This post follows up on a prior post that described the Manville asbestos trust halting its prior practice of licensing its claims data to third parties for uses such as estimating future claim counts, seeing evidence of claiming trends, and weeding out fraudulent claims.

After the original post, I heard two sets of comments through emails, phone calls and personal conversations. First, I heard multiple comments that fall into the general category of complaints that the Manville data cutbacks are exacerbating an already difficult claims management situation arising from the absence of verifiable public data on asbestos claim payments.

Second, I heard from professionals at Navigant regarding a database of asbestos claims it is licensing to users, and its ongoing efforts to expand the scope of the database. Navigant is the name of a consulting firm that today is home for scores of professionals with massive asbestos experience. Navigant’s data and professionals have roots in extensive work for insurers and insureds on asbestos claims as the claim morphed in the late 1970s and early 1980s. I’m happy to give its database a bit of a plug here because I know from personal experience that Navigant’s professionals do lots of great work on asbestos claims. Indeed, back in the 1980s, I worked with several of their professionals (then at Peterson & Co.) on the dinosaur known as “asbestos-in-buildings” claims. (That species of asbestos claims long ago became extinct in the tort system due to lack of merit, but – incredibly – those claims still live on in the alternative universe of asbestos trusts. Why that is so is a story for another day. )

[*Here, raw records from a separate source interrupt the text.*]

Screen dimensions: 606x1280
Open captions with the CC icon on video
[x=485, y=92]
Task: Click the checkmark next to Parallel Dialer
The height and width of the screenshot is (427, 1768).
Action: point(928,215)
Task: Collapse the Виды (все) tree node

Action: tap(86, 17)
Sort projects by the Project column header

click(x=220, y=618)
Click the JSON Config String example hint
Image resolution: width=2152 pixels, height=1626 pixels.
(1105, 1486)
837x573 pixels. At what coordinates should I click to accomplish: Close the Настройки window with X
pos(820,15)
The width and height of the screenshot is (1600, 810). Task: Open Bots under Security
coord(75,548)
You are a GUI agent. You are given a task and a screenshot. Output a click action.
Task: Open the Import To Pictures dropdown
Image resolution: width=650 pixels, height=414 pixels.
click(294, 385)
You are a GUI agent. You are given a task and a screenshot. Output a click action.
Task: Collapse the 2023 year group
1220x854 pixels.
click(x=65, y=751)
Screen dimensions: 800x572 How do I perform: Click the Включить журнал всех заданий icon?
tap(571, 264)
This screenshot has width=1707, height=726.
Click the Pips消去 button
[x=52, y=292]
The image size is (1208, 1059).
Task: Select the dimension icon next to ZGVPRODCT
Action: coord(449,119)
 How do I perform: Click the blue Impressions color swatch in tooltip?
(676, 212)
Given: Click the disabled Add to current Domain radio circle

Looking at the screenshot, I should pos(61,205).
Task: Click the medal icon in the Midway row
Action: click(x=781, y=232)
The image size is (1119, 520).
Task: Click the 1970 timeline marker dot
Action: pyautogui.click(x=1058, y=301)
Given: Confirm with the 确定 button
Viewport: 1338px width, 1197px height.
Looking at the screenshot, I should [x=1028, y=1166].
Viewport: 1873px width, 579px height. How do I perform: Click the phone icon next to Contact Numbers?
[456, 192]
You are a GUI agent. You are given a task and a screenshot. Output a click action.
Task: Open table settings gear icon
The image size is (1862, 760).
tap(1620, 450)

Marketing material for the Navigant database is available here. The gist is that the database includes a variety of useful data, with two subsets that are especially valuable. One subset consists of all mesothelioma lawsuits filed in the United States beginning in 2005. The data can be organized by state and in time sequence. These are powerful tools to evaluate the scope of recent mesothelioma claims, which today are the claims driving the majority of the costs for asbestos defendants and/or insurers. The database also identifies the entities named as defendants in each case, and to the extent available from the complaint, the nature of the plaintiff’s trade and alleged dates of asbestos exposure. This information also is highly useful for assessing the relative role of a particular defendant as compared to others, and for assessing insurance issues tied to exposure date allegations.

Navigant’s Brad Drew and others are responsible for the database, and tell me they are working on trying to expand the database through cooperative efforts among defendants and others. Hopefully they succeed in the far less than simple task of herding together decision-makers and information from the key players among the thousands of asbestos defendants. (Once upon a time back in the late 1980s and early 1990s, the plaintiffs were at a disadvantage because the relatively limited set of defendants and insurers actually worked pretty well together to share claims data and war stories. That stopped being true as more and more of the original original defendants fell into bankruptcy and the number of defendants exponentially expanded as plaintiff’s lawyers and experts started selling the notion that even the tiniest “exposure” constitutes a “cause” of disease.)

The Navigant database also includes hundreds of thousands of old asbestos claims assembled over the many years that Navigant has been processing claims for insurers and defendants. This data also can be very valuable for estimating claims, perceiving trends and proving up facts regarding the “elephantine mass’ of asbestos claims. Old claims also may be used to find fraudulent multiple claims by one person.

It’s great that Navigant is making this data available. That said, it seems incongruous that there is no free, national database of objective data regarding asbestos litigation.